> _Challenge a_
Please repeat the entries below, beginning at the line that contains "Where should I click to: Click the Location" and stopping after the line that contains "Looking at the screenshot, I should coord(263,468).".

> _Excerpt provided_
Medieval Round Table 2009
Papers for 2009
The theme chosen for 2009 is Emotions and Identity.
Reading Justinian's Byzantium: East v West; Chronicle v History
The reign of Justinian (emperor 527-65) and his wife Theodora is particularly famous for 4 things: the building of Hagia Sophia (and other churches); the codification of Roman Law; the closing of Plato's academy; and the recovery of the Western Roman Empire from the Vandals (north Africa) and especially the Ostrogoths (Italy). It is the last of these that is particularly emphasised in virtually every book on the subject, drawing on the reign's most famous historian, Procopius, who wrote his Wars in 8 books, modelling his writing on Thucydides. On the other hand a contemporary chronicle by John Malalas tends to be ridiculed as a jumble of inconsequential tidbits. This paper will argue the reverse and suggest that Justinian was not particularly interested in the recovery of the West (at least not for long) and that his real concern was in preserving his Eastern empire; that Malalas' chronicle, written in low-level Greek, if interpreted sympathetically, is a better guide to the period than the classicising Procopius; that consequently the notion of the Roman Empire being basically an Eastern (Byzantine) Empire essentially begins with Justinian; and that misinterpretation of the period has resulted from a classicising bias that has promoted good (ie classicising) Greek in a respected genre (History) at the expense of a despised genre (Chronography) written in demotic Greek.
At the first session of the Round Table for the year we spend some time planning the meetings, both possible papers and a refreshment roster. We will also set a theme for the year. So please consider whether you may have some research you would like to present, or other suggestions for Round Table discussions.
At our first meeting for the year in February we decided, rather belatedly, to see if some of our work this year could be based around the theme of ‘emotions’. As always, we’ll give priority to anyone, especially a graduate student, who wants to give a paper on any topic from their own research, but we’ve sometimes found it useful to try and orient our meetings around a theme.
‘Emotions’, or ‘the history of emotions’, is a current topic for a number of interdisciplinary centres around the world and, as it happens, there is a proposal growing out of the University of Western Australia to bring some people together to work on this theme (more news on this as it develops). To start us thinking about this theme, the March meeting will be a discussion of several readings.

Rows of pointing data:

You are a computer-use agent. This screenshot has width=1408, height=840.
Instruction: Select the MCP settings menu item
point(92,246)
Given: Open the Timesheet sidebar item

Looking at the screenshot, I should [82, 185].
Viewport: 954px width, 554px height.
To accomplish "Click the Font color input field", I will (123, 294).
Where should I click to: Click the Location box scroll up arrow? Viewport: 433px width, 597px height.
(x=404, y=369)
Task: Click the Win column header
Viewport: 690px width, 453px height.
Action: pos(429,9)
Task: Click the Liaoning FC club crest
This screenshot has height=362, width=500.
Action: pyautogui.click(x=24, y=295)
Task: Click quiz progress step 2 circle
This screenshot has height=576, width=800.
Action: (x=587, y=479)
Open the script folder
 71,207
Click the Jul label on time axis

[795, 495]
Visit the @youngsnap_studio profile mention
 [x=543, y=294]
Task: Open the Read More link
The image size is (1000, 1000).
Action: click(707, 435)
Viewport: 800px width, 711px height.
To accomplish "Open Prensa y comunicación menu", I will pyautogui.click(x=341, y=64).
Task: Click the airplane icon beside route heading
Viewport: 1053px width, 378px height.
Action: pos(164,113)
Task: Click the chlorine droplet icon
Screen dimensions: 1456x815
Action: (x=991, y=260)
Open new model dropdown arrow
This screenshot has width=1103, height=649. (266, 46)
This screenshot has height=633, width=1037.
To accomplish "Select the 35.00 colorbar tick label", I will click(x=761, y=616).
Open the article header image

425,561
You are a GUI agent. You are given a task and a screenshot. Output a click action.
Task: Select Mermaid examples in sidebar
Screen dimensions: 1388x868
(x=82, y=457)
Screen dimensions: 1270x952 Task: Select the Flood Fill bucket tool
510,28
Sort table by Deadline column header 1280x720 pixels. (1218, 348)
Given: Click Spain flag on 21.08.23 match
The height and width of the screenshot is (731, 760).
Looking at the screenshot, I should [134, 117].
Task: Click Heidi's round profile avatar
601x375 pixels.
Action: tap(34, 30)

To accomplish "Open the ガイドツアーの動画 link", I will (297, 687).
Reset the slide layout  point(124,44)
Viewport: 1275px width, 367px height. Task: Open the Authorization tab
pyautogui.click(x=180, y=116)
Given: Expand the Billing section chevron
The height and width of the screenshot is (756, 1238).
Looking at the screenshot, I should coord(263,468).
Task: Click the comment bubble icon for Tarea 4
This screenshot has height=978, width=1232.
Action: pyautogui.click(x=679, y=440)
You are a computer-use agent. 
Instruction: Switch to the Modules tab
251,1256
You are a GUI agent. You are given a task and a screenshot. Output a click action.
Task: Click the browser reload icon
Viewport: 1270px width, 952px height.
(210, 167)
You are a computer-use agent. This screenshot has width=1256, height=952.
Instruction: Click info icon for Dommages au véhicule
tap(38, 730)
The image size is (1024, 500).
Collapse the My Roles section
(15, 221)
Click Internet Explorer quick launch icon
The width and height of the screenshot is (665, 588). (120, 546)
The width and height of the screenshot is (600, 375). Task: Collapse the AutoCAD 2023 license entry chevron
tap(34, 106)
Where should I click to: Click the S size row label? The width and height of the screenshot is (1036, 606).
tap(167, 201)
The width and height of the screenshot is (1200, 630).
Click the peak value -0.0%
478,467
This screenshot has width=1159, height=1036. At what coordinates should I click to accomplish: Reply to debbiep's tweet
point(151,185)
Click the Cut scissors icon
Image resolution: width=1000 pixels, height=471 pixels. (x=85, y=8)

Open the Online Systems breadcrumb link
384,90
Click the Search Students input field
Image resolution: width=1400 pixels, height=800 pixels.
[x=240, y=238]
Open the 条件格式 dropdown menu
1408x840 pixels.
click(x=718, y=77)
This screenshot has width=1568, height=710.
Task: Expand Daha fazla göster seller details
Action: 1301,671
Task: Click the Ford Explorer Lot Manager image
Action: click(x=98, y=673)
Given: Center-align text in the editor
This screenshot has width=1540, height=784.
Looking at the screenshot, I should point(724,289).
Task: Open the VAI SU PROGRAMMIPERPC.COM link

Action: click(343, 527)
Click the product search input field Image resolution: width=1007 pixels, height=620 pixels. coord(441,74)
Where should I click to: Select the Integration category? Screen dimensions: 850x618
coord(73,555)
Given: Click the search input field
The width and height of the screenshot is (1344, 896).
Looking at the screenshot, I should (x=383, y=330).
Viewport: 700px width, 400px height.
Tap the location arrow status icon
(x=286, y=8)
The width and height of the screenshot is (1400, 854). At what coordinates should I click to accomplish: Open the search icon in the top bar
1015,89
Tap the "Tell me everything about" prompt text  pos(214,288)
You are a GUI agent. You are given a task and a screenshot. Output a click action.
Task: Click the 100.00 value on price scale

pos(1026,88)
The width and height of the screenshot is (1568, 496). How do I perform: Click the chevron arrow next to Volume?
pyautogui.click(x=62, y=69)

> _Challenge b_
Update the Medieval Round Table page from the words "At the first" through the words "Round Table discussions.", writing that span out again with "refreshment roster" changed to "catering schedule".

> _Complete answer a_
Where should I click to: Click the Location box scroll up arrow? Viewport: 433px width, 597px height.
(x=404, y=369)
Task: Click the Win column header
Viewport: 690px width, 453px height.
Action: pos(429,9)
Task: Click the Liaoning FC club crest
This screenshot has height=362, width=500.
Action: pyautogui.click(x=24, y=295)
Task: Click quiz progress step 2 circle
This screenshot has height=576, width=800.
Action: (x=587, y=479)
Open the script folder
 71,207
Click the Jul label on time axis

[795, 495]
Visit the @youngsnap_studio profile mention
 [x=543, y=294]
Task: Open the Read More link
The image size is (1000, 1000).
Action: click(707, 435)
Viewport: 800px width, 711px height.
To accomplish "Open Prensa y comunicación menu", I will pyautogui.click(x=341, y=64).
Task: Click the airplane icon beside route heading
Viewport: 1053px width, 378px height.
Action: pos(164,113)
Task: Click the chlorine droplet icon
Screen dimensions: 1456x815
Action: (x=991, y=260)
Open new model dropdown arrow
This screenshot has width=1103, height=649. (266, 46)
This screenshot has height=633, width=1037.
To accomplish "Select the 35.00 colorbar tick label", I will click(x=761, y=616).
Open the article header image

425,561
You are a GUI agent. You are given a task and a screenshot. Output a click action.
Task: Select Mermaid examples in sidebar
Screen dimensions: 1388x868
(x=82, y=457)
Screen dimensions: 1270x952 Task: Select the Flood Fill bucket tool
510,28
Sort table by Deadline column header 1280x720 pixels. (1218, 348)
Given: Click Spain flag on 21.08.23 match
The height and width of the screenshot is (731, 760).
Looking at the screenshot, I should [134, 117].
Task: Click Heidi's round profile avatar
601x375 pixels.
Action: tap(34, 30)

To accomplish "Open the ガイドツアーの動画 link", I will (297, 687).
Reset the slide layout  point(124,44)
Viewport: 1275px width, 367px height. Task: Open the Authorization tab
pyautogui.click(x=180, y=116)
Given: Expand the Billing section chevron
The height and width of the screenshot is (756, 1238).
Looking at the screenshot, I should coord(263,468).

> _Complete answer b_
At the first session of the Round Table for the year we spend some time planning the meetings, both possible papers and a catering schedule. We will also set a theme for the year. So please consider whether you may have some research you would like to present, or other suggestions for Round Table discussions.